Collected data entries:
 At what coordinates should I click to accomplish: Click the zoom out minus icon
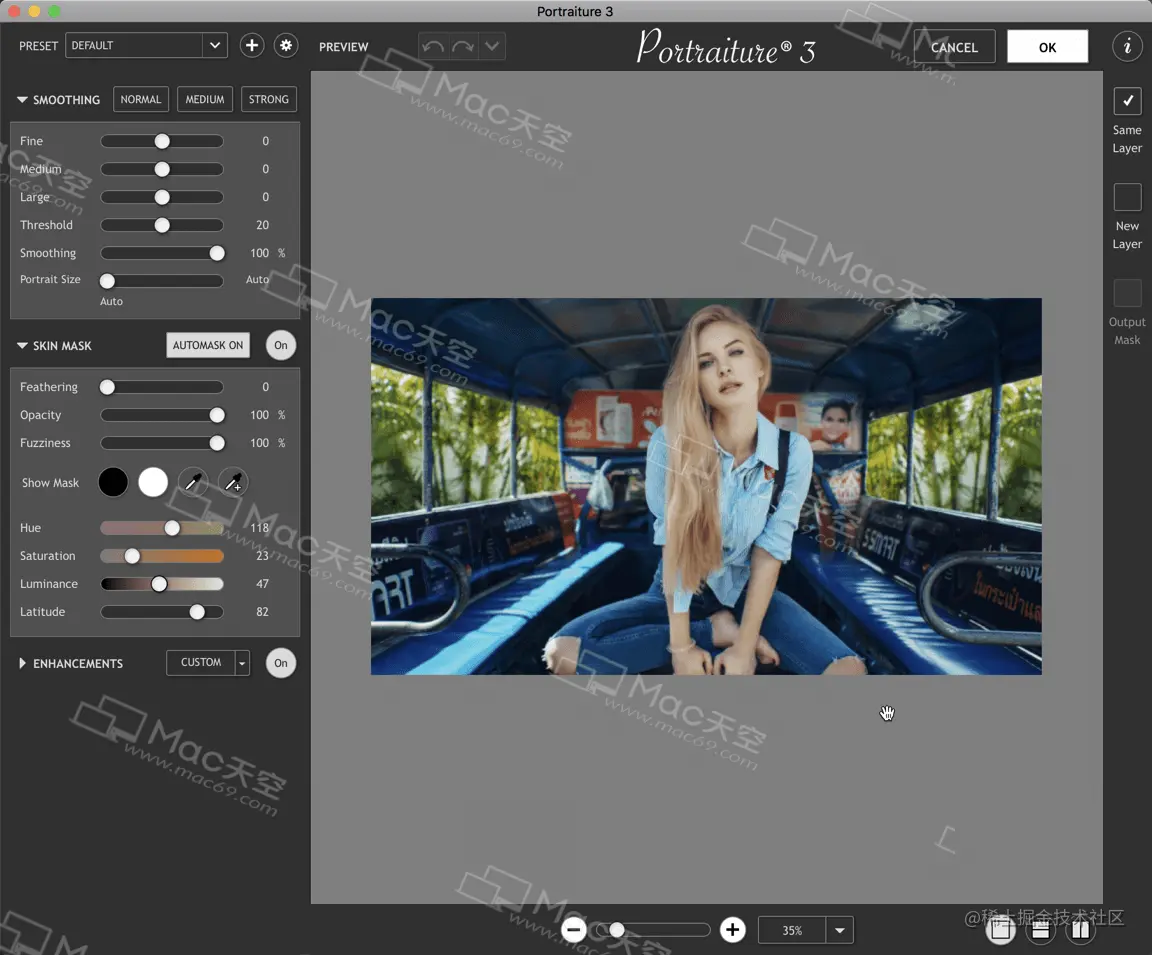[573, 929]
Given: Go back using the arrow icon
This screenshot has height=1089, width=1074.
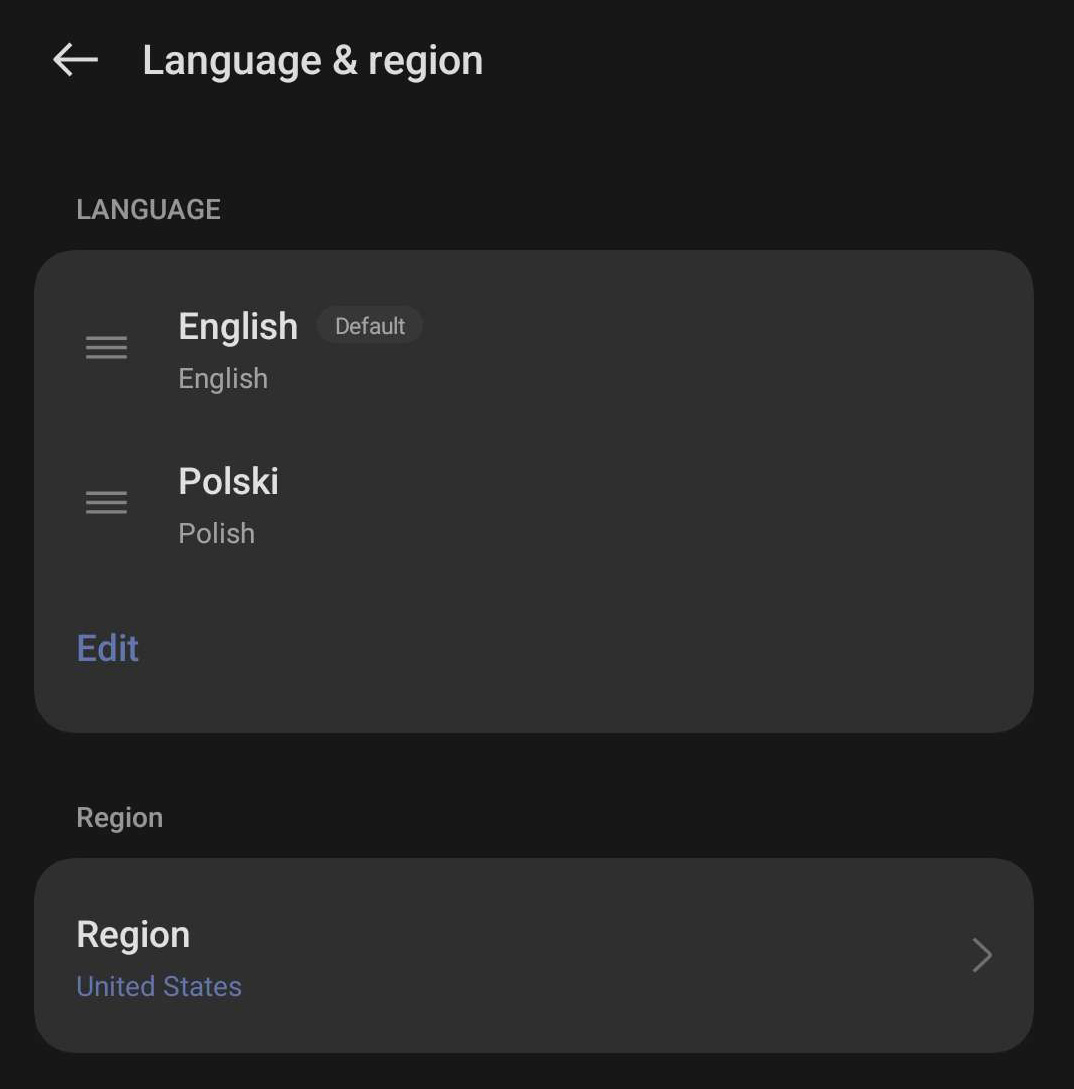Looking at the screenshot, I should tap(75, 60).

Instructions for the task:
Your answer must be an exact copy of the records above, with no pictures included.

Answer to the exercise:
 At what coordinates should I click to accomplish: Click the zoom out minus icon
[573, 929]
Given: Go back using the arrow icon
This screenshot has height=1089, width=1074.
Looking at the screenshot, I should tap(75, 60).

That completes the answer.